Atop a blue plastic tarp stretched across artificial grass at San Francisco's Kapwa Gardens on Sunday, Pam Tau Lee and Kathe Burick were putting words into action at a community teach-in about the upcoming Asia-Pacific Economic Cooperation summit, set to take place in the city next month.
Lee and Burick painted bright white letters onto a large black banner that read "SHUT DOWN APEC!" and "JUNK IPEF!" referring to the Indo-Pacific Economic Framework, the Biden administration's road map for a new Asia-Pacific economic strategy.
APEC, launched more than 30 years ago, is a grouping of 21 member economies, including the U.S., China, Japan, South Korea and Australia, aimed at promoting free trade throughout the Asia Pacific region. It hosts multiple meetings in a given host nation throughout the year. The main meeting this year will take place Nov. 14-17 at Moscone Center in the South of Market neighborhood, not far from Kapwa Gardens.
Lee, 75, said she first heard about APEC about four months ago, but added that her experience meeting Mexican maquiladora workers and visiting their homes informed her own stance against what she described as dangerous free-trade agreements.
"My understanding is that they can't make formal agreements, but they can make strong recommendations that have influence and enable more powerful people to carry out what they want to have happen," Lee said. "That has a huge impact on people's lives, rights, voice and presence."
For Lee, the other important issue was the APEC-related security restrictions on physical space and movement for caregivers and food delivery services, as well as seniors long used to walking or taking transit to visit friends or sit in parks.
Details of the security for the event were announced two weeks ago by the U.S. Secret Service and will include a locked-down, four-square-block section of Downtown around the Moscone Center, closed streets and shut-down transit lines—including the Central Subway—as well as limited air traffic over San Francisco.
Nob Hill will also be a restricted zone, and part of the Embarcadero will be closed Nov. 15.
"I believe that human need should be prioritized over corporate greed, and that's what APEC represents to me," said Burick.
Nearby, as organizer Narissa Lee stood near a vendor selling butter mochi, vegan chocolate cupcakes and iced oat-milk lattes, she laid out what she saw as the stakes for the upcoming conference.
"It's a great way for us to really educate ourselves and each other on the impacts of these types of economic free trade agreements that occur with different regions of the world," Lee said. She noted that "this is the most heads of state we've ever hosted, I think, even more so than the signing of the U.N. charter in the '40s. And so this is a really big deal."
Lee said her group, San Francisco Committee for Human Rights in the Philippines, was partnering with other community groups and activists, including labor unions, women's organizations, immigration and climate activists, youth groups and students for a "No to APEC" collective. The group plans to call out concerns about the security measures' financial impact on local businesses and the right of residents to assemble and protest.

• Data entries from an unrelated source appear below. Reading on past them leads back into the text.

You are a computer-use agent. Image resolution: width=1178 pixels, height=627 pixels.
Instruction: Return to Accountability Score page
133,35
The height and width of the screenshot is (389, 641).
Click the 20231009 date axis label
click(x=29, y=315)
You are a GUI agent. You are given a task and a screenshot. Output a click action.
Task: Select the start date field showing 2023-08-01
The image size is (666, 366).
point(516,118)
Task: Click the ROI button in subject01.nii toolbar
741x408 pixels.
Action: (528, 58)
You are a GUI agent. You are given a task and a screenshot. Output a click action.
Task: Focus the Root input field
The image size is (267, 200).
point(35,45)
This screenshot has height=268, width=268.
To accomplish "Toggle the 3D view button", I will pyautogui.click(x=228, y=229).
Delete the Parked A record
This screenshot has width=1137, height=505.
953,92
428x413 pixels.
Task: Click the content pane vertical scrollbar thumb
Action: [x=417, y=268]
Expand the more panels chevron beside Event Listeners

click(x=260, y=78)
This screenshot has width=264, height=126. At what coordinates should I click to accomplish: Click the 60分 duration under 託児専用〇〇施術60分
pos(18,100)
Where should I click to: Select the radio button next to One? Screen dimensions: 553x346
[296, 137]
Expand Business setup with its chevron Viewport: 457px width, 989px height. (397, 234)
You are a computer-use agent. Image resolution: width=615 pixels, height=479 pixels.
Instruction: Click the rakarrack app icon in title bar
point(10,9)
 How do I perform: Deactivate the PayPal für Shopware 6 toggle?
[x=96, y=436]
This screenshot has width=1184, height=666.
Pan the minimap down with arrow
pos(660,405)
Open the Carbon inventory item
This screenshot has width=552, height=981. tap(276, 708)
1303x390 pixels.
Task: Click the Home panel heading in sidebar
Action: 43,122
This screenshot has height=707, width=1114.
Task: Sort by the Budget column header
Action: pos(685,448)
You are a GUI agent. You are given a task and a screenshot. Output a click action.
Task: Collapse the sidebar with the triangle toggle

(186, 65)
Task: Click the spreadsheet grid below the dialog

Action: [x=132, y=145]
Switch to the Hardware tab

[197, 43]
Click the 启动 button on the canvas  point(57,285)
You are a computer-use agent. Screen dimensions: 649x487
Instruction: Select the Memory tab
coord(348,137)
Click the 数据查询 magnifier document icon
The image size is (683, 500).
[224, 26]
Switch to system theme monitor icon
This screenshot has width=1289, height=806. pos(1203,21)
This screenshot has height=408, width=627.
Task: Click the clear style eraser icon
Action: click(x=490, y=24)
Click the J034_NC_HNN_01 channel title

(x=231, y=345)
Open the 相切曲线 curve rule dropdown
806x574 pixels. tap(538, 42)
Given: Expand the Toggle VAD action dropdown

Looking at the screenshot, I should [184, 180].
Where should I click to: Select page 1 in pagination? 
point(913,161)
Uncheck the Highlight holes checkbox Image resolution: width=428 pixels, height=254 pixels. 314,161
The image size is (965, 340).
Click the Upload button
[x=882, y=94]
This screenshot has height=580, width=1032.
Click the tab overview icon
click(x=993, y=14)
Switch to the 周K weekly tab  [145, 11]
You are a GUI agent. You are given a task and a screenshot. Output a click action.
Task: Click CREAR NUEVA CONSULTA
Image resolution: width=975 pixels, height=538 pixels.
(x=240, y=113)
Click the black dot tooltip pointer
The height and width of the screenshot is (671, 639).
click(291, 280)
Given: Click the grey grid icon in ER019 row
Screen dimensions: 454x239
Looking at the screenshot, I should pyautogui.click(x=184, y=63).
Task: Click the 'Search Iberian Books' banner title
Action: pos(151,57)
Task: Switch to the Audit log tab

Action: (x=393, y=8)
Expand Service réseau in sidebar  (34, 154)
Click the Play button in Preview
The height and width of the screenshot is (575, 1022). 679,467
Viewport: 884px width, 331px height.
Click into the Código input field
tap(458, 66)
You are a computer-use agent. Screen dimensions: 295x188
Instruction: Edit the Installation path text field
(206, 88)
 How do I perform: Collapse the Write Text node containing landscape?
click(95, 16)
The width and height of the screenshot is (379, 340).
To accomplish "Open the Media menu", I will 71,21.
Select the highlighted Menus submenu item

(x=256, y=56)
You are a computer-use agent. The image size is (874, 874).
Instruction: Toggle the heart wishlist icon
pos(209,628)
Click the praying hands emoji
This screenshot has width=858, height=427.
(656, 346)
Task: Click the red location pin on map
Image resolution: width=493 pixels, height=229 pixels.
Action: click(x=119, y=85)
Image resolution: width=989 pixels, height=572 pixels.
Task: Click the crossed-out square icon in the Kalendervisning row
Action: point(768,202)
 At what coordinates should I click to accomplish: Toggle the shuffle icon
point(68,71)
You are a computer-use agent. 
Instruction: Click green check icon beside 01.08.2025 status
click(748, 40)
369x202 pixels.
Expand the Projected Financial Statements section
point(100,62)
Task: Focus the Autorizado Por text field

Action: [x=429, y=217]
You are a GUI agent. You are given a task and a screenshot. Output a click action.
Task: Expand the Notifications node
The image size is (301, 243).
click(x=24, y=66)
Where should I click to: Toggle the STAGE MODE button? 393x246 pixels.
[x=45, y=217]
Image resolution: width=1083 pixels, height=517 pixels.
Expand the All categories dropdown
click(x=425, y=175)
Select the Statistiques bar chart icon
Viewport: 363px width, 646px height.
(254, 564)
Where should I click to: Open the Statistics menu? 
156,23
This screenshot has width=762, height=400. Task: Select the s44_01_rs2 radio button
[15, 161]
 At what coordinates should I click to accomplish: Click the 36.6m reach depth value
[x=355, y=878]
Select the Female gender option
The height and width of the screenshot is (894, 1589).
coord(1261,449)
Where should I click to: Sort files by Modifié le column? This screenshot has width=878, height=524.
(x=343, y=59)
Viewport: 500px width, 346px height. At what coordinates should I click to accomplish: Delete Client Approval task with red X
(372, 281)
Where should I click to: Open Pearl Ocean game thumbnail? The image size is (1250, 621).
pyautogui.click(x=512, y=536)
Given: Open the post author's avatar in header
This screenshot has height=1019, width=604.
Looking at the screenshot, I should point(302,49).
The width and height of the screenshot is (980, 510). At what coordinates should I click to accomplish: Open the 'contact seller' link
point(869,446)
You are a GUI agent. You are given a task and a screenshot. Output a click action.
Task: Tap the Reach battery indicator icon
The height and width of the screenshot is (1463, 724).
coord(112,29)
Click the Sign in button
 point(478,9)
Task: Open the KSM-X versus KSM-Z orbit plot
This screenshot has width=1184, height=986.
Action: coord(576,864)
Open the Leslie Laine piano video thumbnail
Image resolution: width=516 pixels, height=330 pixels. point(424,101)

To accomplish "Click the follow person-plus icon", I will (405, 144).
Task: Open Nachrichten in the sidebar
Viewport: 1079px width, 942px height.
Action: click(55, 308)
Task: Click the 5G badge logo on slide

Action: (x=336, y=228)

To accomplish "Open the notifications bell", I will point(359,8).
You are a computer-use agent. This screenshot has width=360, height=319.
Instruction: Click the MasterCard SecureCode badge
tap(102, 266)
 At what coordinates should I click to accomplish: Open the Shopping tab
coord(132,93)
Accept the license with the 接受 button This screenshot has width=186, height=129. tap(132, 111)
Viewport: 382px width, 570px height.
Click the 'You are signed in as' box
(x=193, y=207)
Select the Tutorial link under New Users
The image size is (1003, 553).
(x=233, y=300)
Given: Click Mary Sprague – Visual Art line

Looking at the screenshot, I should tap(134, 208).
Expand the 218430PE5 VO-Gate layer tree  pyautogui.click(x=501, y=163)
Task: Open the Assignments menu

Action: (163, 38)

"They're doing this behind closed doors," Lee said. "They're not including people who are the most impacted. They're not including workers, but they're talking about diminishing workers' rights and rolling them back to standards from the 1990s."
At a quiet table in the garden, David Delena sat with his son Caeden, 3, whose eyes lit up with flashes of delight over a game he was playing on a tablet. Delena told The Standard that he had learned this week that the day care center his son attends near Fourth and Folsom streets will close for three days during APEC. He said he's yet to hear about how Bessie Carmichael Elementary School on Seventh Street, where his wife works, will be affected.
"It ain't going to work out, just to get to his school," Delena said. "There's checkpoints, and I hear it's like airport screening. For me driving, I don't know what parking looks like. There's always conferences that go on here for Salesforce, and it's already packed for parking and dropping kids off. This would be even more challenging."
Delena said he felt many community members were unprepared for the changes coming to the neighborhood during APEC, and he was worried about businesses being forced to close. "I don't feel like many residents are in support of APEC," said Delena. "There are probably a few who will benefit, but I don't know if it's the average working family that will benefit or it will be a hindrance."
As for the city's perspective on the world stage, Delena didn't expect much unity.
"I'm just going to guess it's going to look different than how we feel locally," he said. "You know, they'll probably project, 'Oh yeah, this was great; we raised so much money,' you know?" he said. "But some people on the ground who live here, I don't know if we'll have that same feeling towards it. Because it's back to work every day after that takes place."